▶ **PAGE EXCERPT**:
____________

More on overloading new/delete

In my previous post I highlighted some of the pitfalls encountered while adapting memory management functions in a middleware library.

In this post I’ll continue the discussion of overloading new/delete in the context of writing a middleware library. The specifics here are that when you write middleware you have to be very careful not to inadvertently stomp the client application’s domain – memory, rendering state etc.

Overloading new/delete with some sugar on-top

In a new library we are writing at Coherent Labs, we went with the standard memory tracking technique of overriding all new/delete operators with a memory tag.

It looks something like this:

inline void* operator new(size_t size, MemoryTag memtag) {
  return gAllocator->Allocate((unsigned)size, memtag.Tag);

Here gAllocator is a pointer to an interface the client provides to hook her own allocation methods. Adding a memory tag really helps debugging and shows how memory is distributed in subsystems. On-top of these overloaded allocators we have macros that simplify the syntax.

I prefer overloading new/delete as it more or less allows us to continue using the syntax most developers are used to, instead of going for completely custom memory allocation templates.

In C++ you can overload delete but can’t call it. The overloaded instances are only called by the compiler when throwing an exception in a constructor. We solve this by substituting delete with a custom function like this:

template <typename T>
inline void DestroyMemory(T* ptr, MemoryTag tag) {
  if (!ptr)
  operator delete(ptr, tag);

The function will call our overload with a tag. In C++ there is a difference between “delete operator” and “operator delete”. We prefer tagging deallocations too because it helps debugging and you can have accurate per-subsystem stats even if you don’t track every single allocation.
If you’ve read my previous post you know that overriding new[]/delete[] has some issues so we simply disable them and go for custom functions for array allocation and deallocation.

Guarding against default new

Now that we have custom macros and functions for all allocations, it is important that everybody always uses them instead of the default new/delete. Developers have to be careful and reviewers should be extra cautious, but this is not a very good way to make sure the policy is enforced.

We make extensive use of STL containers with custom allocators. People have again to use the specialized templates instead of the generic ones.

Things become even more tricky with C++ smart pointers. It is good policy (and important for performance) to use std::make_shared when creating a shared_ptr. Unfortunately std::make_shared calls the default new. When you need to allocate the pointer through you own custom allocator you have to go with std::allocate_shared. It is easy to make a mistake and call the wrong function due to habit.

We need a way to make sure the default new/delete are never called. A relatively straightforward way is overriding them and asserting their calls. This will fail in debug (although on runtime) and is a good solution if you library is dynamically linked. If the library is statically linked however, the overridden functions will ‘leak’ to the client application! Our library has to be linked statically on some platforms, so this method becomes problematic. Even if we only do the check in Debug, we’d have to disable default allocations in our test applications which is quite inconvenient.

In the end I came up with post-processing step that checks if new/delete are ever called in the library. We do this on POSIX platforms as those were the ones where we had to statically link on. On Windows things should be analogous.

When the library is compiled in the final “.a” file, it contains a symbol list with everything it uses so that the linker can then properly link external symbols. The memory operators are such functions. We use the “nm” tool to inspect what symbols are referenced in the library. The names are mangled, but can be un-mangled with “c++filt”.

If anywhere in the library default “new” is called, it will be reflected by “nm” along with the object where this was done. We wrote a  tool that runs after each build to inspect the library for unwanted calls.

The method can be extended to ‘guard’ against other forbidden functions too.

____________

▶ **INFORMATION SUPPLIED**:
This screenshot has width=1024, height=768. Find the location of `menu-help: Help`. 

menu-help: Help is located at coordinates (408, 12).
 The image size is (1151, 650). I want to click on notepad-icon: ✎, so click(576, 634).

____________

▶ **WHAT TO DO**:
1 - In the post on overloading new/delete, which function is used instead of std::make_shared when the pointer has to be allocated through a custom allocator?
2 - Reproduce a passage from the post on overloading new/delete word for word. Begin at the words "In this post" and stop after "a memory tag.".

▶ **TASK-BY-TASK RESULTS**:
1 - std::allocate_shared

2 -
In this post I’ll continue the discussion of overloading new/delete in the context of writing a middleware library. The specifics here are that when you write middleware you have to be very careful not to inadvertently stomp the client application’s domain – memory, rendering state etc.

Overloading new/delete with some sugar on-top

In a new library we are writing at Coherent Labs, we went with the standard memory tracking technique of overriding all new/delete operators with a memory tag.